According to still another aspect of this invention, an exemplary apparatus for producing a semiconductor device includes: a chamber having a substrate holder to hold the substrate; at least one gas inlet that introduces a process gas into the chamber; and at least one plasma source that introduces at least two electromagnetic waves into the chamber so that an excited process gas is produced by exciting the process gas with the at least two electromagnetic waves such that a surface of the substrate held by the substrate holder is processed using the excited process gas.
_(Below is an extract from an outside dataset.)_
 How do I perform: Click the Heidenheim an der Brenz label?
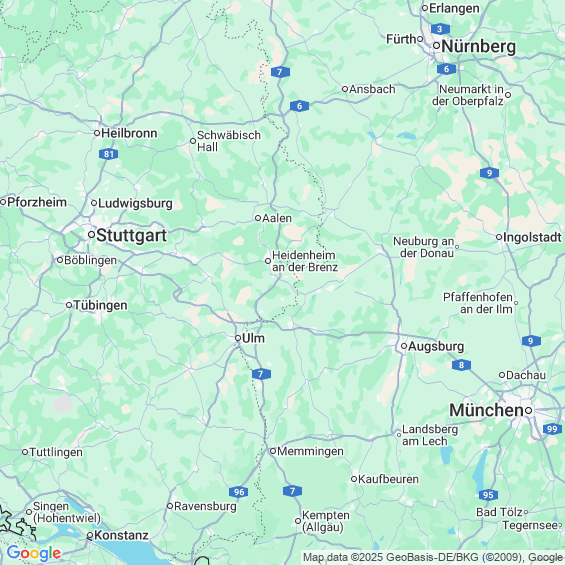(304, 261)

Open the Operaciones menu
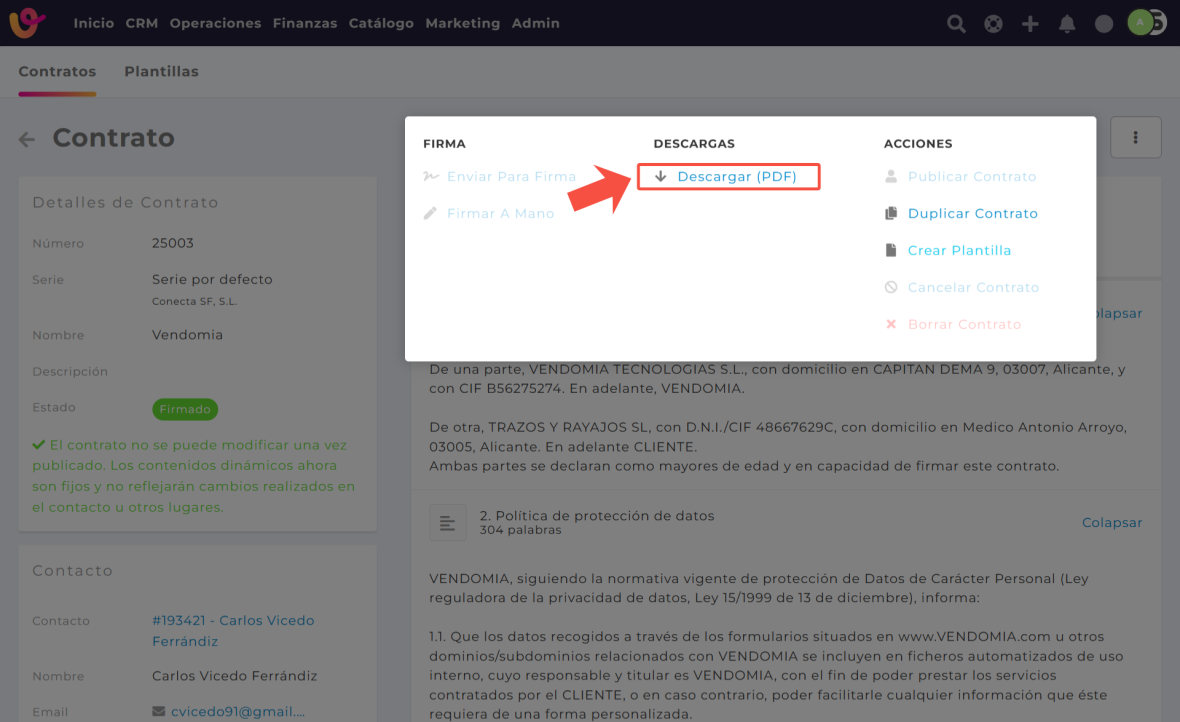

The apparatus further includes a timing controller to control the plasma source such that powers of the at least two electromagnetic waves change periodically and separately, keeping a first timing relationship with respect to each other.
According to another aspect of this invention, an exemplary method of producing a semiconductor device, includes: placing a semiconductor substrate in a chamber; providing a process gas including at least two component gases into the chamber; exciting the at least two component gases periodically and separately, keeping a first timing relationship with respect to each other; and processing a surface of the substrate using the process gas including the excited first and the second component gas.
According to another aspect of this invention, an exemplary method of producing a semiconductor device, includes: placing a semiconductor substrate in a chamber; providing a process gas including at least one component gas into the chamber; periodically exciting the process gas during a first period within each cycle; periodically accelerating ions produced by the excitation of the process gas in a direction substantially perpendicular to a surface of the substrate during a second period spanning at least a portion of the first period and an additional period within the each cycle; and processing the surface of the substrate to which the bias is applied using the excited process gas.
According to still another aspect of this invention, an exemplary method of anisotropically etching a material film on a surface of a semiconductor substrate, includes: placing a semiconductor substrate having a material film over a surface of the substrate and a mask layer over the material film in an etching chamber; supplying protective species onto the surface of the material film, including periodically changing a supply rate of the protective species between a low supply rate state during a first period and a high supply rate state; supplying etchant species onto a surface of the material film in at least a portion of the first period; and irradiating the surface of the material film with ions accelerated in a direction substantially perpendicular to the surface of the substrate in at least a portion of the first period, such that an unmasked portion of the material film is etched by the etchant species with an assistance of the accelerated ions, while protecting sidewall of the material film formed by etching of the unmasked portion from the etchant species by a protective film formed by the protective species.